The Law of Women Who Mow the Lawn

While I was mowing the lawn on Saturday morning (and enjoying a much-needed reprieve from my duties as Mommy) I couldn't help but contemplate the differences between how men and women mow -- their style and motivation. I drafted the perfect blog in my internal monologue, and am now attempting to recreate it. It can't be nearly as good as the original, but I'll give it a shot anyhow:

It occurs to me that most women mow the lawn with one primary objective: to avoid having to start the mower more than once.

We will subject ourselves to the demeaning herky-jerky dance of pushing the mower forward while simultaneously pulling the rip cord four, five and six times to get the machine started initially, though we will choose the most secluded part of the property, away from the street, and out of view of as many neighbors as possible.
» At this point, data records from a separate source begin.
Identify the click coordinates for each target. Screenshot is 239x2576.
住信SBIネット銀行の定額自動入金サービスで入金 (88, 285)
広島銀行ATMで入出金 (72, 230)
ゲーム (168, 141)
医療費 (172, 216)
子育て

However, when it comes to releasing the emergency bar and letting the mower stop to move a gutter, pick up a stick, or merely stop for a drink of water ... it ain't gonna happen.

You see, we are petrified of being perceived as "that silly woman out there trying to mow the lawn" by the men of the neighborhood. These men who have no problem starting the mower within three pulls have no understanding of how humiliating it is to give in, go inside and ask our husbands to start the mower for us.

So we will avoid stopping at any cost.

This may mean running the mower across the driveway and "wasting" gas to get to the unmown part of the lawn.

We may mow over perfectly mown grass multiple times to get the mower turned correctly for the next pass.

We will push the mower until we can go no further and then pull it walking backwards as if we are vacuuming the carpet to get into tiny corners.

We do not understand the need to make perfect tic-tack-toe squares in the lawn by mowing vertically one week and horizontally the next ... I'm going to take as few steps as possible, which means making ninety degree turns and mowing the lawn in one great big square, and I will continue to do so despite those snickers and grins of pity I imagine from you.

And we don't do the same prep you do, either. Once again, I'm taking as few steps as possible. So, yes, I'll move the sandbox and toddler climber and lawn chair before I start.

But when it comes to the gutters, I'll wait until I am close, hold the emergency bar with one hand, and lean over to toss the spout into the already mown part of the lawn.

You see, guys, unless that lady is single or mowing the lawn is a chore she has agreed to share in a "progressive - she mows and he cleans"- kind of household, there are two reasons that woman is out there mowing:

1. Her husband has just completed some mammoth chore and she is feeling guilty.
- OR-
2. She can't stand to see it get any longer or go without trimming for one more day.

Either way, she is out of her element and into his territory. She isn't trying to show you up or looking for your pity.

She is willing to be covered in sweat and grass clippings and look a little silly for her guy.

So give her some respect. And while you're at it, say "thanks."